Edible flowers can be used in everyday salads or on pizzas. Arugula flowers, for example, are very similar to their slightly spicy leaves. Calendula, sometimes used as a substitute for saffron, has a citrusy, bitter flavour and is also great in salads.
Pansies are mild and sweet in taste and commonly used as edible garnish or for making jellies.
Flowers can also be added to baked goods, like cookies and doughnuts, as well as teas to go with them. Some, like Blanchet of Le Meadow's Pantry, use or infuse them in vinegar or oils.
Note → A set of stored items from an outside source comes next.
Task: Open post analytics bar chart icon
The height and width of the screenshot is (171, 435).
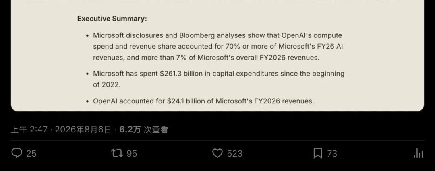Action: 418,153
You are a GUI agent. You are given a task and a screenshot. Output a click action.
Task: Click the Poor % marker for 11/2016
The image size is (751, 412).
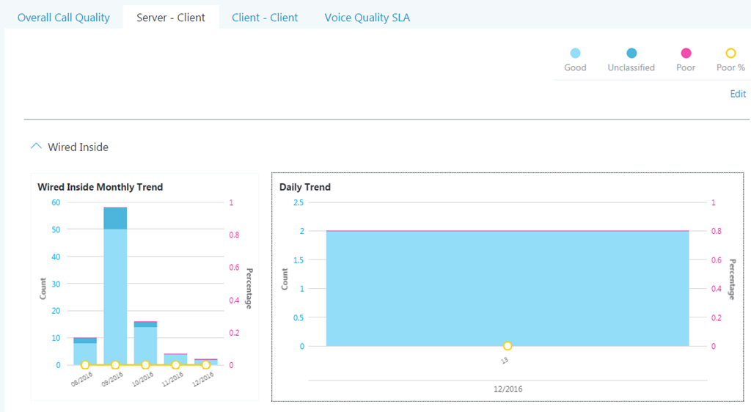tap(176, 364)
Zucchini squash blossoms can be fried, tempura-style, or stuffed with ricotta and herbs. What you do with edible flowers depends on the type of flower and flavour you like.
A good time to sow seeds is in late fall or early spring. Flowers attract pollinators like bees that transfer pollen and seeds from one flower to another and fertilize the plant so it can grow and produce food. One in every three bites of the food we eat comes indirectly or directly from honeybee pollination.
Back in my yard, I can see how our mint blossoms are a hit with the bees. By this time of year, the mint has grown out of control, but the bees love the late summer blossoms. I’m reminded of what Lori Weidenhammer told us on a “bee safari” at the Riley Park Community Garden a few weeks ago. “Our bees are resilient, as long as we plant flowers for them they usually figure it out,” she said.
I watch the bees bumble in the blossoms and notice a beautiful symbiosis. The blossoms nourish the bees — important, since some species are endangered in B.C. — and the blossoms nourish me.